The Familiarity Problem
At first glance, the structure appears disarmingly simple, attach a recognisable luxury name to a neutral qualifier such as “Club”, and the result looks culturally aligned, marketed and ready for consumption. The intention may be to evoke exclusivity rather than imitate identity, yet legally and commercially those concepts cannot be separated. Trade marks operate in the consumer’s memory, not in theoretical nuance. Memory does not analyse accents or spacing, it identifies similarity and assumes connection.
No Proof of Reputation Was Required
No evidence of acquired distinctiveness, consumer perception or advertising spend was necessary. The dominant element remained HERMÈS, and the added term did nothing to distance the new sign from the source brand. The resulting impression was not a new origin, but a brand extension.
Association Is Sufficient
It is worth repeating that the law does not require direct confusion. A sign need only create a link strong enough to suggest affiliation, licensing or hierarchical brand architecture. Luxury brands routinely use modifiers for diffusion lines, capsules, collaborations and membership tiers. In that context, HERMÉS CLUB reads as an internal Hermès initiative, not an external business. That inference alone is fatal to registrability.
The Cost of Derivative Naming
From a business perspective, building a name around existing brand equity may feel strategic. In practice, it constrains growth. A name that cannot withstand opposition cannot scale, cannot expand territorially, cannot secure investment and cannot mature into enforceable brand equity. A trade mark should open markets, not depend on another’s identity to justify its existence.

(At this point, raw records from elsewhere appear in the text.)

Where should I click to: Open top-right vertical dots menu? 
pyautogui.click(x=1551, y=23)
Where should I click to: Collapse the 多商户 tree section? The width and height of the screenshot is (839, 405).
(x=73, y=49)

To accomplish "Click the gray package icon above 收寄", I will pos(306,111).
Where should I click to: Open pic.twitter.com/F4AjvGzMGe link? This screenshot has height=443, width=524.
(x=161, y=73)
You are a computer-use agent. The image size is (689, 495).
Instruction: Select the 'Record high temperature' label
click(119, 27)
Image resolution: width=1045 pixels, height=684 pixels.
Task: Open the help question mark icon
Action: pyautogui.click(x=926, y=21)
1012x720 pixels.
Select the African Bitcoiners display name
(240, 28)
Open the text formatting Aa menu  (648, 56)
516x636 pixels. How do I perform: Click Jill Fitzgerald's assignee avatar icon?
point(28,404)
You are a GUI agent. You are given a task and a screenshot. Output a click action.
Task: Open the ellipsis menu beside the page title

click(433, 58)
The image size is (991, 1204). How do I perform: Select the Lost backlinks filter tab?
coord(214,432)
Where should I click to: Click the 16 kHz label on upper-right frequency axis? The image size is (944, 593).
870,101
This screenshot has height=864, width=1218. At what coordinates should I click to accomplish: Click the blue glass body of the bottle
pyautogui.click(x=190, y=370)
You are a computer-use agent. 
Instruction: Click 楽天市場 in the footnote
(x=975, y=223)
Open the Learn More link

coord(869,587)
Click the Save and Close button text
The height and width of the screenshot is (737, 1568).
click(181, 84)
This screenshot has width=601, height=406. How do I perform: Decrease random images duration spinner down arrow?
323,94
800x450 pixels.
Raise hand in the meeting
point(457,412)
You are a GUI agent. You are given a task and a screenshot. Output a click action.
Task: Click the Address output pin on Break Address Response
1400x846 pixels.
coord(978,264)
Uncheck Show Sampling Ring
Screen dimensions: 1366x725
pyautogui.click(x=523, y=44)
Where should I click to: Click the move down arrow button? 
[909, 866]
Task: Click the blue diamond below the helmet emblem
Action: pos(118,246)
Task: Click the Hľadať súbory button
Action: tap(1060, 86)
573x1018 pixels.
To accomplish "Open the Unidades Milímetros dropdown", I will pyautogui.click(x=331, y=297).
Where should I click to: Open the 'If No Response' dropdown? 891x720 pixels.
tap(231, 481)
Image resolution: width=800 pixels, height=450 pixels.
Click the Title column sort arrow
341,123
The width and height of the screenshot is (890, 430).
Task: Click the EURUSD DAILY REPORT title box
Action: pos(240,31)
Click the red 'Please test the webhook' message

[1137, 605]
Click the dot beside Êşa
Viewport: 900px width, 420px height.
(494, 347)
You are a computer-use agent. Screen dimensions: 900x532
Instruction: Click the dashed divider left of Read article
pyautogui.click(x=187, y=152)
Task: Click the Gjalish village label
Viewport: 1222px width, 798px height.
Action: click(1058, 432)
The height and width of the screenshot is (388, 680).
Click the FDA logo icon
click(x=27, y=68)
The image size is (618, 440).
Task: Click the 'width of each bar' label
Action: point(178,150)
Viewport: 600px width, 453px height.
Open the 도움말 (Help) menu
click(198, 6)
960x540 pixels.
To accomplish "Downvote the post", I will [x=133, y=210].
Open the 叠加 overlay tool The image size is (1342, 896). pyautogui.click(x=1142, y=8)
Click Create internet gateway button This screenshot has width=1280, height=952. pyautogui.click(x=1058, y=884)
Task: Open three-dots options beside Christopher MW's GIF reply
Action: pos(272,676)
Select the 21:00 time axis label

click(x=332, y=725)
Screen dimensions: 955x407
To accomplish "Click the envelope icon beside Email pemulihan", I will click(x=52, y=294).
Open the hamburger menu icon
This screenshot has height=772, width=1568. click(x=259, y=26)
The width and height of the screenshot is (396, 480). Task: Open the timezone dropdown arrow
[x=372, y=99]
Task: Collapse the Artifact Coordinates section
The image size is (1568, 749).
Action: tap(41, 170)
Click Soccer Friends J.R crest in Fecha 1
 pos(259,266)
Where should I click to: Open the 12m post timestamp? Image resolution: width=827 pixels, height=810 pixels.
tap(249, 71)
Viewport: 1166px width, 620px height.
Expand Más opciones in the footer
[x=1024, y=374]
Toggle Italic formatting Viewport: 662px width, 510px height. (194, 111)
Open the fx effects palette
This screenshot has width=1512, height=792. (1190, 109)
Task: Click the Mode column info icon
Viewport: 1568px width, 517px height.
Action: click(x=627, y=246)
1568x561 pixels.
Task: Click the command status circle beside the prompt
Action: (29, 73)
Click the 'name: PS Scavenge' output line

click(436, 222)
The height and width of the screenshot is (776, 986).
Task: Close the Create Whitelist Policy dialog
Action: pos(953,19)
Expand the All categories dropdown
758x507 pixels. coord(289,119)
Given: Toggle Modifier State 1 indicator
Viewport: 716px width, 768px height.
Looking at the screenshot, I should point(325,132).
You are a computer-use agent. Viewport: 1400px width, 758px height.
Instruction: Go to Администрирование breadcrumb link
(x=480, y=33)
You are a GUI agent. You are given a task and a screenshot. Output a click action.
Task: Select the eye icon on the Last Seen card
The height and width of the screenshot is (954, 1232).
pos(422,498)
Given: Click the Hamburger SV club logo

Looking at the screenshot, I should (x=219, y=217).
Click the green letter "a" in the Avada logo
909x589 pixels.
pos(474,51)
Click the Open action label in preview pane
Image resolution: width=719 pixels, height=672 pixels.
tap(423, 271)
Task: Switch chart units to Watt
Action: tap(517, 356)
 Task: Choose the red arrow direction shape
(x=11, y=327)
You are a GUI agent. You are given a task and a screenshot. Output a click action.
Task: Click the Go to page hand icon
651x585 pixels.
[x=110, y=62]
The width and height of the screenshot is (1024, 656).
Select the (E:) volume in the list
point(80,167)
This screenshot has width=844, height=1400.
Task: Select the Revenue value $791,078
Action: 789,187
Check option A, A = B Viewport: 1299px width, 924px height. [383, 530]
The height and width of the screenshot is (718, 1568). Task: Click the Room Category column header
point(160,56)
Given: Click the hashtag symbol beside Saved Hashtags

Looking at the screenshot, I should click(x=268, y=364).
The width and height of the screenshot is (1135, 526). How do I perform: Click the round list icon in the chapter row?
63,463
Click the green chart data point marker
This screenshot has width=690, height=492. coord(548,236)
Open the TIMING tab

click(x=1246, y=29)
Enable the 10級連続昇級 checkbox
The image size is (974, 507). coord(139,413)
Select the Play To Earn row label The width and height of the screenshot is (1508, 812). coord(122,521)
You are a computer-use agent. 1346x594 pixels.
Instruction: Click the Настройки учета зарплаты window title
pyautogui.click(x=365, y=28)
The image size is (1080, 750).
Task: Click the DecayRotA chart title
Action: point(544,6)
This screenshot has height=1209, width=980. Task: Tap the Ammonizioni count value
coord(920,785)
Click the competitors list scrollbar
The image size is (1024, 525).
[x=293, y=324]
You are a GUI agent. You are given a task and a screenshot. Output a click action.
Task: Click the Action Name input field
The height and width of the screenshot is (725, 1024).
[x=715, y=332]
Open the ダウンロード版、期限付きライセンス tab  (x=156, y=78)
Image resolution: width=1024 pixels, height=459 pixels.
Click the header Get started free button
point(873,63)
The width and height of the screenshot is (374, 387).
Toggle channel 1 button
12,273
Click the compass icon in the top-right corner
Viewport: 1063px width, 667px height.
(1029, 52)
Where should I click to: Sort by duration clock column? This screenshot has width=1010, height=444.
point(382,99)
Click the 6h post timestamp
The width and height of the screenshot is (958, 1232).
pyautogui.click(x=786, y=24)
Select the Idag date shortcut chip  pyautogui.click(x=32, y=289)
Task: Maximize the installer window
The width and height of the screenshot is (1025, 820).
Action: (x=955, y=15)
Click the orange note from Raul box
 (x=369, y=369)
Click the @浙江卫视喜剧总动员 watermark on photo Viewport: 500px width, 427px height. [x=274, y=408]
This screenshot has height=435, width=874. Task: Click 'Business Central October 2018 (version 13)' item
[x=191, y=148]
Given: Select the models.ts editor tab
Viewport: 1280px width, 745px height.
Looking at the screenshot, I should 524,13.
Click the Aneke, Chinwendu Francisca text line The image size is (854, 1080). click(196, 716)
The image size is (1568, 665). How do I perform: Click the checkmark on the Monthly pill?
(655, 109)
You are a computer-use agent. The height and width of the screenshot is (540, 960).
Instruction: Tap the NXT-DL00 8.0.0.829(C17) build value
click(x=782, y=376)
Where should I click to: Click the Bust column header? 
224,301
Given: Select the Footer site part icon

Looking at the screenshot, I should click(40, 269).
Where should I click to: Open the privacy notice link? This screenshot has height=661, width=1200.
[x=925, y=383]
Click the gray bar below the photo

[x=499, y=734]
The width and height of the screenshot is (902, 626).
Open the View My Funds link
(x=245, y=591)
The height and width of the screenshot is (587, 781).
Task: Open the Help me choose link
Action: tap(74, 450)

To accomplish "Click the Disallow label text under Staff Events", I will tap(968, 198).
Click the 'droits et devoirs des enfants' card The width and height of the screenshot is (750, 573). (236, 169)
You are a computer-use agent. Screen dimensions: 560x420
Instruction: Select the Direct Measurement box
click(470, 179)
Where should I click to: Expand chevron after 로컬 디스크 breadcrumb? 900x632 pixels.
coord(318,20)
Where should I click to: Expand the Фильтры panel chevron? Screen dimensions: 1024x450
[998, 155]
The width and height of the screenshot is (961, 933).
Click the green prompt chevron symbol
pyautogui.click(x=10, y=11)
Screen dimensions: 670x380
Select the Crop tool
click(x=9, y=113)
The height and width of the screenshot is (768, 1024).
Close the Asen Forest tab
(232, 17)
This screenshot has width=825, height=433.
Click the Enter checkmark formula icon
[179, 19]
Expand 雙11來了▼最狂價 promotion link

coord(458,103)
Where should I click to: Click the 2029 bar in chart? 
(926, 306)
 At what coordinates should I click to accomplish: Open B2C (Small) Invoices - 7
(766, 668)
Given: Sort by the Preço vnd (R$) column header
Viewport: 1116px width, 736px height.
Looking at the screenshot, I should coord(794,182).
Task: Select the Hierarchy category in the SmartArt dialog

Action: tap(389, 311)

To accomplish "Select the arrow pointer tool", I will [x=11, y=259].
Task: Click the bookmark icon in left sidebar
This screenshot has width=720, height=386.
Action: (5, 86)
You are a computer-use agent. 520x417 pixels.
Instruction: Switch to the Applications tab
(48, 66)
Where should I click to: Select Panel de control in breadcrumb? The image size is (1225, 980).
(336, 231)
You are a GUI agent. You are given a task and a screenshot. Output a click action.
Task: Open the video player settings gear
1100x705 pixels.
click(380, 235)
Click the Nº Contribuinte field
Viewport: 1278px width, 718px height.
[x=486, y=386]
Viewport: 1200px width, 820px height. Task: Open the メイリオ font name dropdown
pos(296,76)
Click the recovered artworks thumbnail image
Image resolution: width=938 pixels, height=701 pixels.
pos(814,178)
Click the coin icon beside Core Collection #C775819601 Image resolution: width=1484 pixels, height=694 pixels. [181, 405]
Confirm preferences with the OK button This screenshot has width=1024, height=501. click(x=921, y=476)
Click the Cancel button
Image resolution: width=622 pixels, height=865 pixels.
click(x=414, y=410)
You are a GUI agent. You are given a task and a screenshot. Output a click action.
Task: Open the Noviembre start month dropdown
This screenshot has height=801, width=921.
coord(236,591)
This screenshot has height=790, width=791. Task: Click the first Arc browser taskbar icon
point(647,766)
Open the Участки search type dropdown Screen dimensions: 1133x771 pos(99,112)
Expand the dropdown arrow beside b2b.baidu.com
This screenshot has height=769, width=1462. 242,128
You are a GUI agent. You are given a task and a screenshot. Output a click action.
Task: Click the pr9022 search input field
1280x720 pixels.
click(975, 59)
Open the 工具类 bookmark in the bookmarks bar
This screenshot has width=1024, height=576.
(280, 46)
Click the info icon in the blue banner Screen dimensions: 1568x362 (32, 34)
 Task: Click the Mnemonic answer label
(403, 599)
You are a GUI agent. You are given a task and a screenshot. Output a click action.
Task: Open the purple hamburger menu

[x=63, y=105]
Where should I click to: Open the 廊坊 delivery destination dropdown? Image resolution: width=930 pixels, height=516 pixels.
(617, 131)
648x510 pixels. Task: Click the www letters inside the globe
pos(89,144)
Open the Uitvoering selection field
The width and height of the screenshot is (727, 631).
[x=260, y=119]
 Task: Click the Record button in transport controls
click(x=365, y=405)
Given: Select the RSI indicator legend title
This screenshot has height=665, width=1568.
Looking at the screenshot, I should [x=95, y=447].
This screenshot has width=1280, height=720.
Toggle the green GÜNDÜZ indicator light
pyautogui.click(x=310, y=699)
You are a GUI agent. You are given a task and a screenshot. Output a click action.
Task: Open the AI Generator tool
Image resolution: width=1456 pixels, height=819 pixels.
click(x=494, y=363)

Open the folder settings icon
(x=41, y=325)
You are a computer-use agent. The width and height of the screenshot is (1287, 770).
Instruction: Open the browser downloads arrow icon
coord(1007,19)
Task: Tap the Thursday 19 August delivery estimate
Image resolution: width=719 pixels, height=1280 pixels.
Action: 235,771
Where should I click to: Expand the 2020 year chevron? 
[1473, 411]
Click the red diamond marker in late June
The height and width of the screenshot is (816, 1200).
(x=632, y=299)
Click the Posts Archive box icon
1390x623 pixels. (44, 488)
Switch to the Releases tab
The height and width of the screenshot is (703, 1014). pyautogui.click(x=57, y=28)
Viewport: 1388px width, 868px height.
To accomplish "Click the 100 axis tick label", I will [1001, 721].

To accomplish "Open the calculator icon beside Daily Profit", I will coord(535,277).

Guidance for Emerging Brands
A viable brand name is not one that merely sounds expensive or familiar. It is one that is distinctive, defensible and capable of operating independently across markets and product categories. The moment a proposed name relies on another for meaning, positioning or perceived value, it stops being an asset and becomes a liability.
Words such as club, atelier, maison, studio, edition or house do not create a new trade mark when attached to an existing name. They change the style of the phrase, not the likelihood of confusion or its legal outcome.
Conclusion
Viewed together, the Hermès and Fendi cases point to the same reality, brand names that resemble an existing luxury trade mark do not create a new identity. Instead, they lead to conflict and refusal. Well known brands defend their names actively, and they do not become linked to another business simply because the wording sounds familiar or exclusive.
A strong brand stands on its own. It begins with a name that is clear, original and capable of protection. It does not depend on similarity, and it does not borrow recognition to appear established.